_Exercise goal:_
For the material below, the sole required output is the number of lines that include "category".

--- START ---

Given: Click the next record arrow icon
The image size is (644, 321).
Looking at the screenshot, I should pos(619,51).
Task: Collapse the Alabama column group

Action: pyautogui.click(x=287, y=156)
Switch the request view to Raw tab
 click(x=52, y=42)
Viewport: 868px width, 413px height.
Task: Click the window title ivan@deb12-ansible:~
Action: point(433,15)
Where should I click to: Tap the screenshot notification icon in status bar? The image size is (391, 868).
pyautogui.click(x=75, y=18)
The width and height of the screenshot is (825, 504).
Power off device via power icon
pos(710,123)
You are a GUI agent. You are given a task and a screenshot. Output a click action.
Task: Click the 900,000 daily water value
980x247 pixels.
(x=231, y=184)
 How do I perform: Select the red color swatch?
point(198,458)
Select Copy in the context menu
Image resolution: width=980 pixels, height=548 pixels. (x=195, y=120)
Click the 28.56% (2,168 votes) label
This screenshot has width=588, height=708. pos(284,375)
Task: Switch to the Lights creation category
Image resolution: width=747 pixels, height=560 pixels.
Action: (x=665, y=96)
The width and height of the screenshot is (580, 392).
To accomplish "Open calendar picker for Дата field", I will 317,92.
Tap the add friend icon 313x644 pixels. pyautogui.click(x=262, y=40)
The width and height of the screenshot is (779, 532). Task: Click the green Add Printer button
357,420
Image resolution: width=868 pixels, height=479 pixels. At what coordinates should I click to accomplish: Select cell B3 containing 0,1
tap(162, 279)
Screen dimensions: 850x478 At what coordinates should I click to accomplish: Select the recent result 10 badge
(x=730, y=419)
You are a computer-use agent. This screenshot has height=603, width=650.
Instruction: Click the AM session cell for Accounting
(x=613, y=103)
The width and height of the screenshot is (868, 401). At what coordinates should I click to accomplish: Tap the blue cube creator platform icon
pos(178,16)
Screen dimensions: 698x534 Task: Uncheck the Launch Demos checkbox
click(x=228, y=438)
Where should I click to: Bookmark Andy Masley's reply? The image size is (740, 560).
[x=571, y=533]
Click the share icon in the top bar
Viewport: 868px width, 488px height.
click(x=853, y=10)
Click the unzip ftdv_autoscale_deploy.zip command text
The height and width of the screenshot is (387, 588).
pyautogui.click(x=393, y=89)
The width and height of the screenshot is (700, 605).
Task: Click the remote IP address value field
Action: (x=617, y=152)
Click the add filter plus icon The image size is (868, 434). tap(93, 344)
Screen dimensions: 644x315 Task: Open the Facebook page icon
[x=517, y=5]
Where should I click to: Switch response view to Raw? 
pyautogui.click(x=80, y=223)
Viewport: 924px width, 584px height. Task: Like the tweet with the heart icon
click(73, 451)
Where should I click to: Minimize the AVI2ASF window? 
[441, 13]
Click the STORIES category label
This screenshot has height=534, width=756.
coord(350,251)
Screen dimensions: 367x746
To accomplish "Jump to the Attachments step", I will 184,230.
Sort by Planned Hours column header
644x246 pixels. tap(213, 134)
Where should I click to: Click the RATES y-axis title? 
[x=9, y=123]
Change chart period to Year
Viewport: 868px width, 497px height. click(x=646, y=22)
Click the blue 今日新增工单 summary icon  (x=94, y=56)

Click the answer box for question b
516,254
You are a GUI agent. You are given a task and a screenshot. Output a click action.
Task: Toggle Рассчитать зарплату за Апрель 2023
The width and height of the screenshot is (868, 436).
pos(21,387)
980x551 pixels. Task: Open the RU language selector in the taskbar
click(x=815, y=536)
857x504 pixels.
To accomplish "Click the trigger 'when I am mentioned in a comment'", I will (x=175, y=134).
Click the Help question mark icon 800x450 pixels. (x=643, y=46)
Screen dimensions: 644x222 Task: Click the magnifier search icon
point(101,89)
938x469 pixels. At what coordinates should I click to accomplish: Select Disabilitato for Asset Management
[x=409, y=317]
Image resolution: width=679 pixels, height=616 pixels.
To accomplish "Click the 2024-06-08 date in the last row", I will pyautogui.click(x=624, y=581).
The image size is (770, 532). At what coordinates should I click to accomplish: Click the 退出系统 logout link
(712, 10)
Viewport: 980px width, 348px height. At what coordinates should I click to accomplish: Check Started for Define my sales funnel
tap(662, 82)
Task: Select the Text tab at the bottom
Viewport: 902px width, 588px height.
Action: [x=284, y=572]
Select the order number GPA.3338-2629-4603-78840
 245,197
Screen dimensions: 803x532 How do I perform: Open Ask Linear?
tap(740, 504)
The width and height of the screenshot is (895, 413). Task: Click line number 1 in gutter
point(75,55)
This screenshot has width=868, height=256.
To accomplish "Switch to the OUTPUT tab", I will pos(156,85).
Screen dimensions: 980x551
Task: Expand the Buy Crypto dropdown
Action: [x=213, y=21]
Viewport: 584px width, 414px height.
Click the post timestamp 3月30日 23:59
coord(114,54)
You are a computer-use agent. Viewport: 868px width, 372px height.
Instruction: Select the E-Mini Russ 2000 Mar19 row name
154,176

--- END ---

_Task answer:_
2